Count the lines below that contain the string "size", and give only the number.

(Text and element pointing records)
'''
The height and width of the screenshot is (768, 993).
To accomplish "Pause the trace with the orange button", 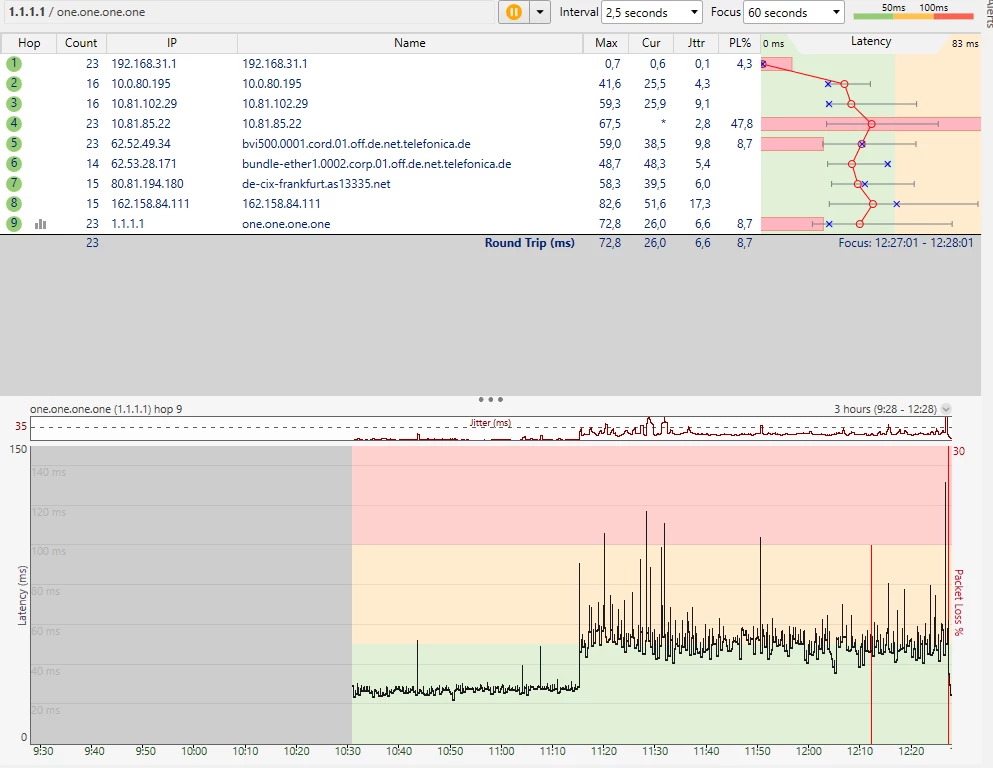I will [514, 12].
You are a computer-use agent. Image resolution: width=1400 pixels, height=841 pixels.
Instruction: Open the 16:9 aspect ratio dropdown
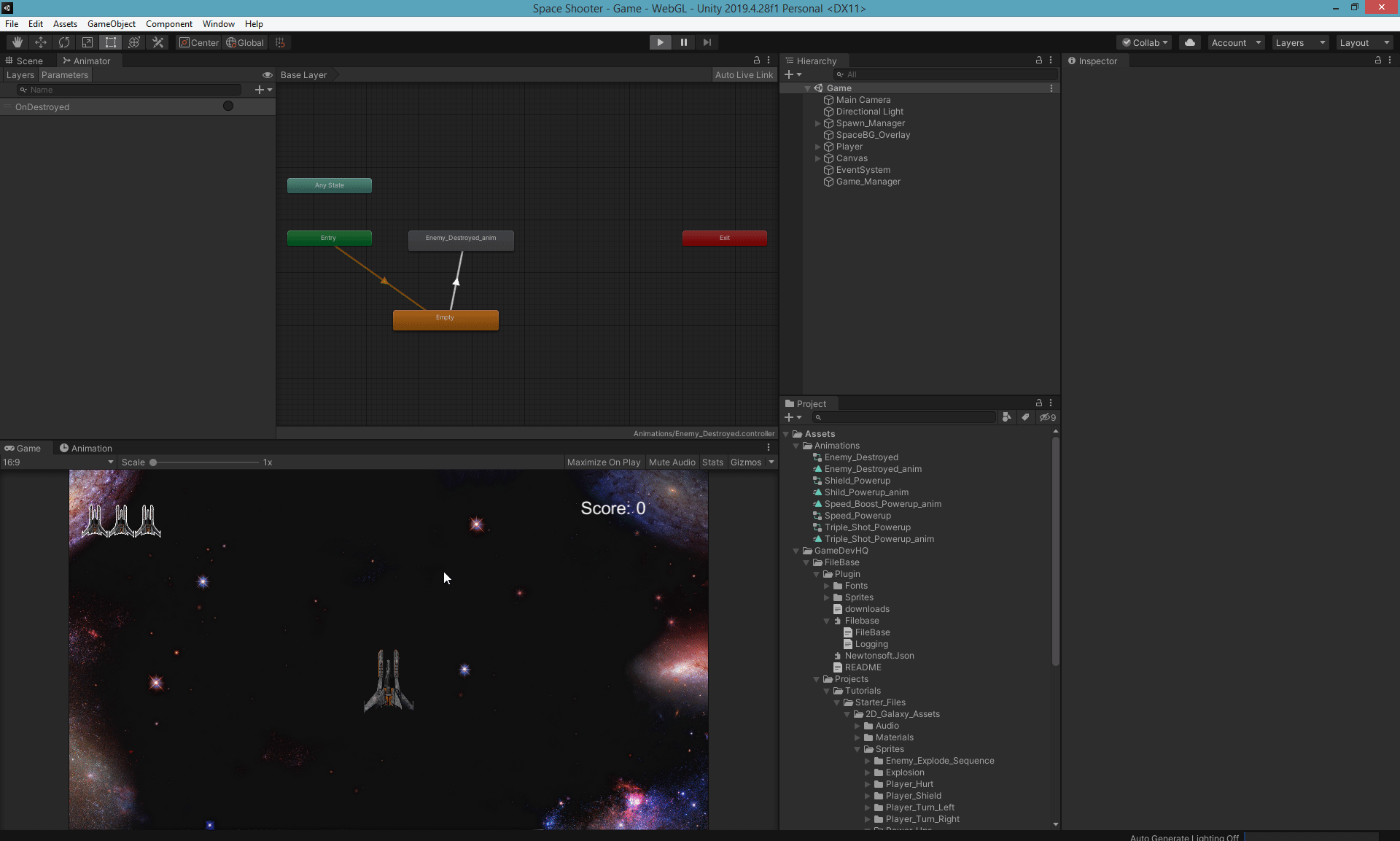[58, 462]
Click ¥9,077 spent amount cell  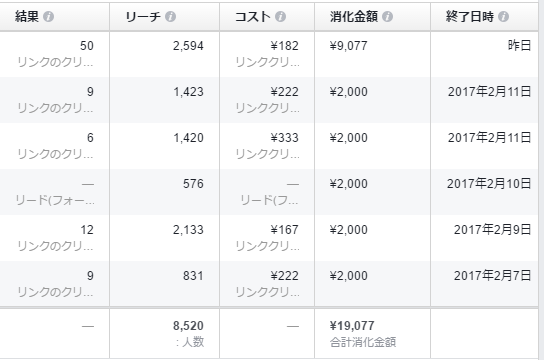[x=348, y=46]
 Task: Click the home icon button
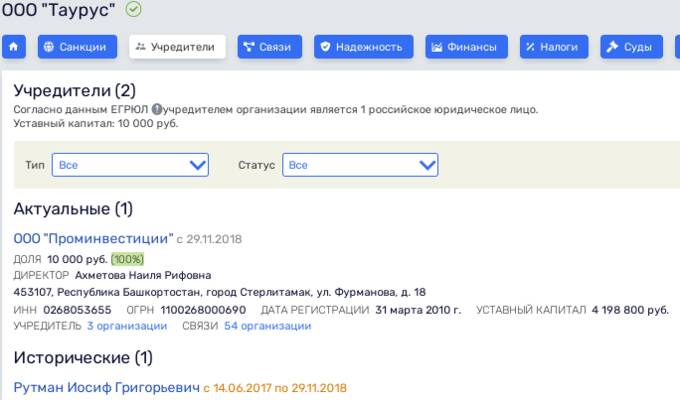14,47
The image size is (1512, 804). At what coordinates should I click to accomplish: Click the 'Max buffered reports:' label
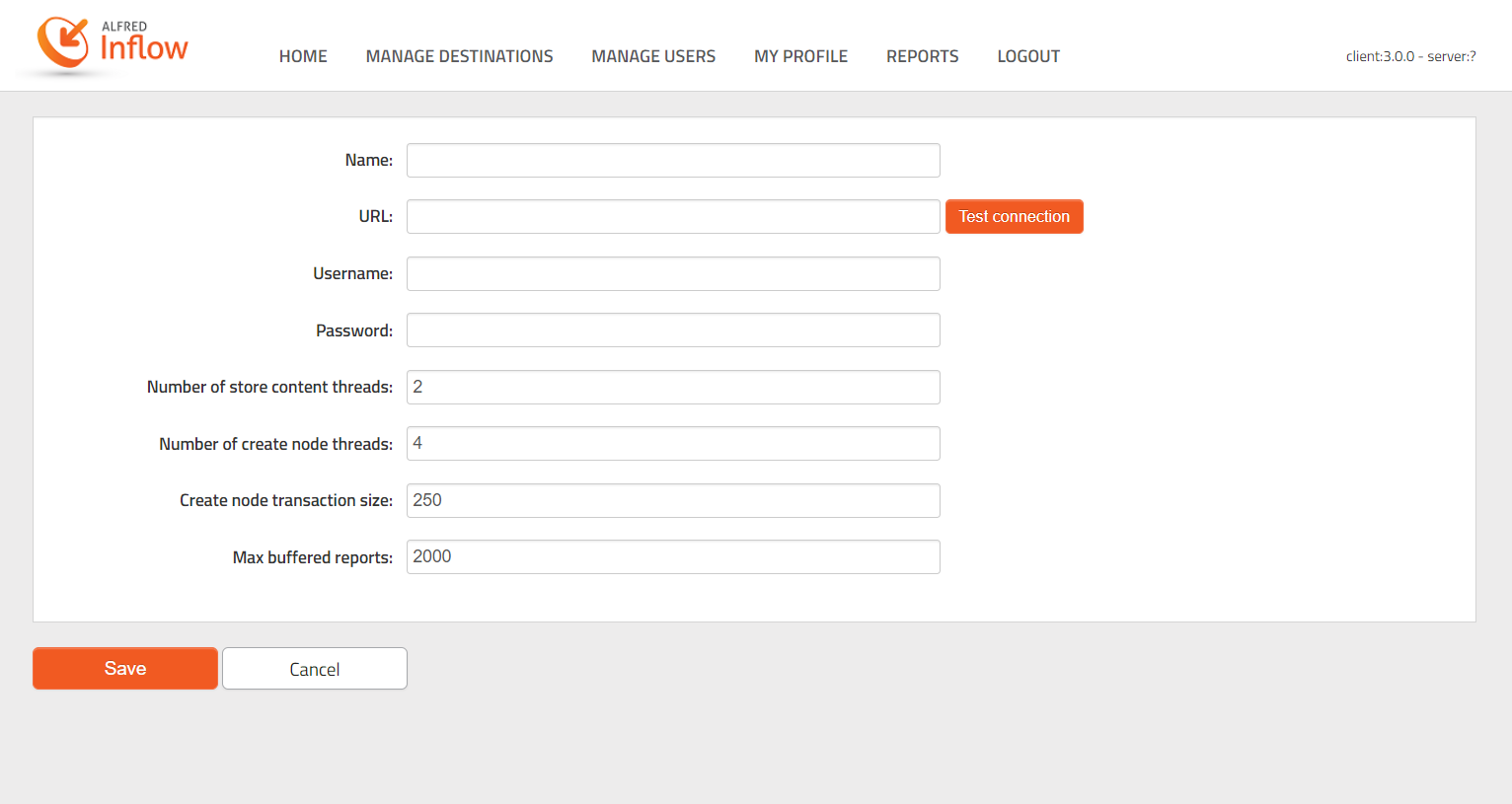pos(312,558)
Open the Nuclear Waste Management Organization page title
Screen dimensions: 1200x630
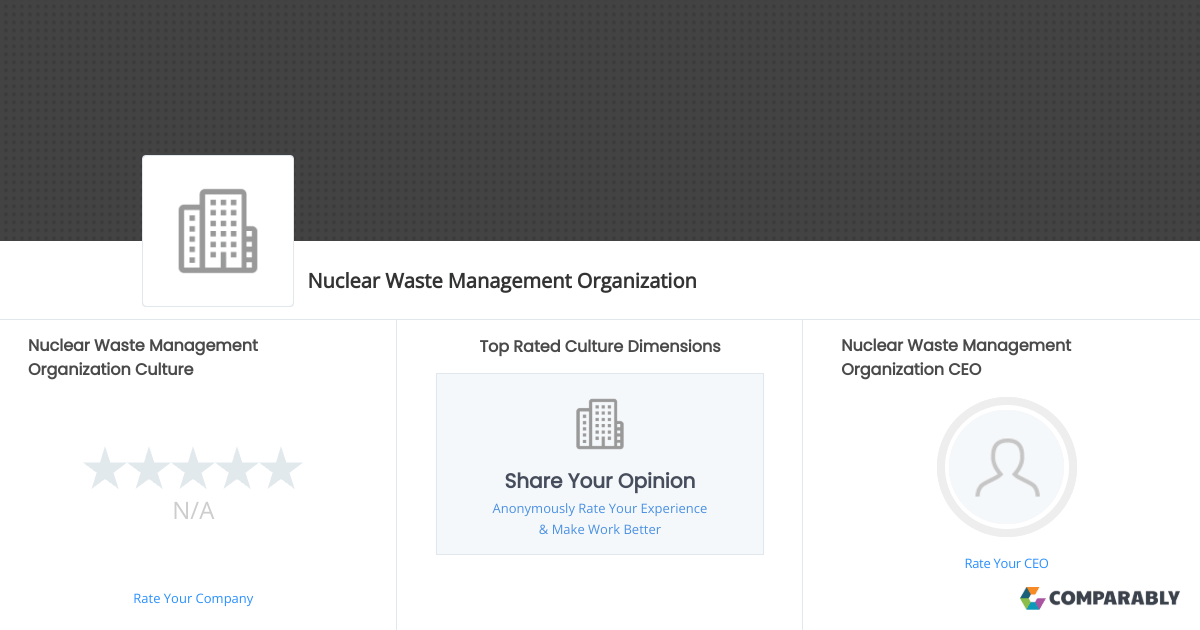pyautogui.click(x=503, y=281)
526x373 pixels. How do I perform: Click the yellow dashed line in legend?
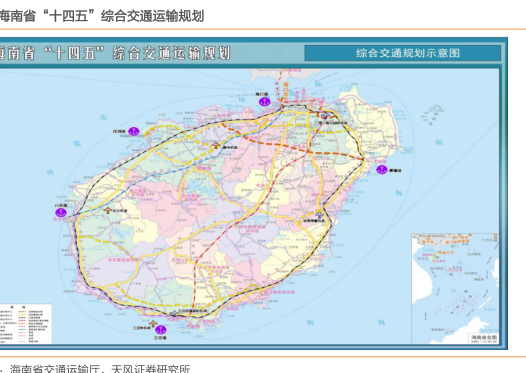(x=22, y=312)
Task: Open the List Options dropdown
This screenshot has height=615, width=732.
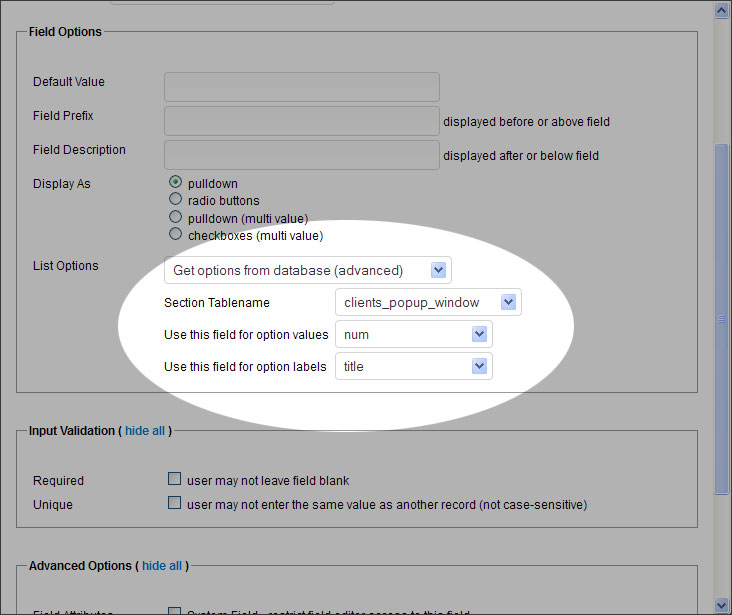Action: 307,270
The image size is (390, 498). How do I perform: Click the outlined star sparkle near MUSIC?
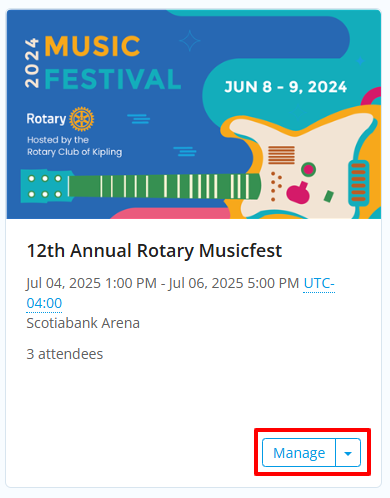190,41
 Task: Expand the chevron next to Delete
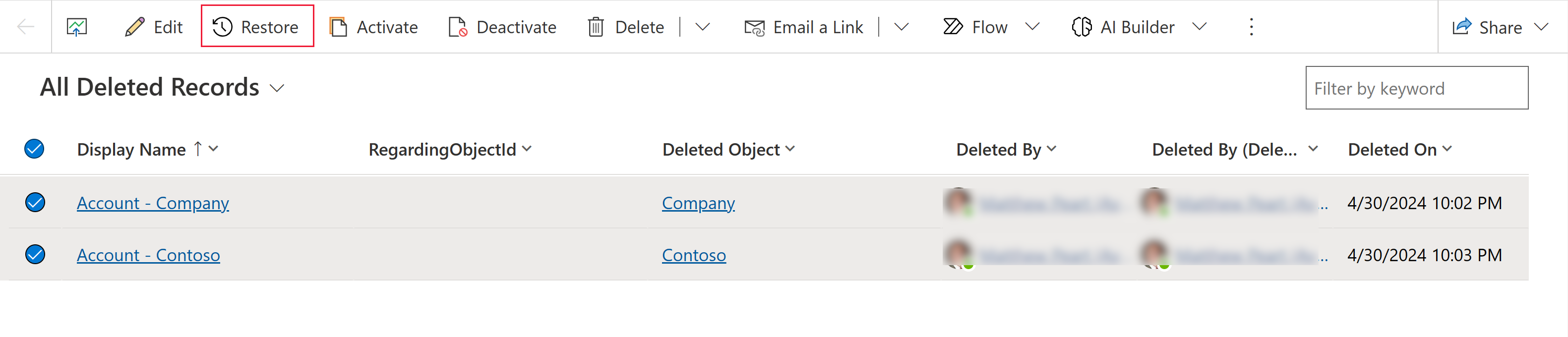[703, 27]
'''
> Output of the task: 2